Veterinarians report nearly half of Steamboat Springs pets overweight |

Veterinarians report nearly half of Steamboat Springs pets overweight

Teresa Ristow
Siamese cat Charlie, 2, takes a stroll on a harness and leash outside his Old Town Steamboat Springs home. Owner Molly Herod said she started curbing Charlie's food intake this winter after noticing he had become heavier.
Teresa Ristow

— Though Routt County is often recognized for its healthy, physically fit adults, pets in the community aren’t keeping up, according to local veterinarians.

Veterinarians from Steamboat Veterinary Hospital and Pet Kare Clinic said last week that up to half of the dogs and cats they see are overweight, and that extra weight can lead to serious health conditions and a decreased lifespan.

“I would say between 40 and 50 percent of the dogs I see are overweight,” said Dr. Natalia Stiff, a veterinarian at Steamboat Veterinary Hospital.

Stiff said that it’s an owner’s responsibility to take control of their pet’s weight, by adjusting feeding and increasing exercise, particularly in the winter when pets are less active.

“A simple walk with your dog benefits both the owner and the dog,” Stiff said.

While walking cats isn’t common, Stiff said owners can use a laser pointer or play other games indoors to encourage their cat to move around.

For dogs, Stiff said owners should be able to see their pet’s waist and feel their ribs if they try.

If a pet is determined by a veterinarian to be overweight, the amount of food and treats given should be scaled back, according to Stiff and Dr. Cindy Hillemeyer, veterinarian at Pet Kare Clinic.

Hillemeyer said the first step she takes is having owners use a measuring cup to accurately track how much their pets are eating. She suggests only feeding a couple of times a day and not allowing pets to “graze” food during the day.

Hillemeyer also suggests eliminating treats for overweight pets, and she said newly overweight dogs are sometimes treated to too many table scraps from children, though adults are also to blame.

“It’s kind of an interesting phenomenon,” Hillemeyer said. “We treat our pets like family members, and we love them to death with overeating.”

A study by Purina in 2002 compared 48 Labrador retrievers — with one group able to eat unlimited food during 15-minute feedings throughout their lifetime, and a group of dogs fed 75 percent of what their littermates ate.

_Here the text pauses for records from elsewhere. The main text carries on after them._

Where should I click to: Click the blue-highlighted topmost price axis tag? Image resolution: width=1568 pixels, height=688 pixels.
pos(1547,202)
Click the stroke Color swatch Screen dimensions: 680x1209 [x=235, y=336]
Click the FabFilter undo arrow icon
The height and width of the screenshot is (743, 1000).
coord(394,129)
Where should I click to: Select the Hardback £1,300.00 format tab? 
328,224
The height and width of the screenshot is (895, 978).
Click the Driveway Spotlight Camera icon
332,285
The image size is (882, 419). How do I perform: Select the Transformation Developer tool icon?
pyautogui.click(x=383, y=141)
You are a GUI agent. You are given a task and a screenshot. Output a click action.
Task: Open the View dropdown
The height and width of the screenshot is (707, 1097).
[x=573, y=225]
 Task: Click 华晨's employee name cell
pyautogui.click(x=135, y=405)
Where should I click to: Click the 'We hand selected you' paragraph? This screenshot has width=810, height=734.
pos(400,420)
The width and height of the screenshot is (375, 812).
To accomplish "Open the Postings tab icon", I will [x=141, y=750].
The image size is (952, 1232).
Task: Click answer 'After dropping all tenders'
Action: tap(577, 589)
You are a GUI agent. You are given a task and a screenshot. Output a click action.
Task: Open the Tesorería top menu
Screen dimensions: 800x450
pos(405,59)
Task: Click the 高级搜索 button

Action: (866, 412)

Dogs that ate less of the same food over their lifetimes lived 15 percent longer, translating to nearly two extra years of life for Labradors in the study.

Stiff said some pets are good candidates for weight-control food diets, and she also suggests trying a homemade diet, if possible.

“Quality of food is very important,” said Stiff, who boils meat and vegetable scraps from meals she cooks for her family and feeds that to her dog.

Hillemeyer encouraged owners to feed pets appropriate food for their age category and to ask a veterinarian when a pet should move from puppy or kitten food to adult food to senior food based on their size.

Both Stiff and Hillemeyer encouraged owners who suspect their pets may be overweight to consult with a veterinarian to determine the best course of action.

Hillemeyer suggested regular stops into a veterinary office to weigh pets, as their gradual weight change may not be noticed by owners who see them every day.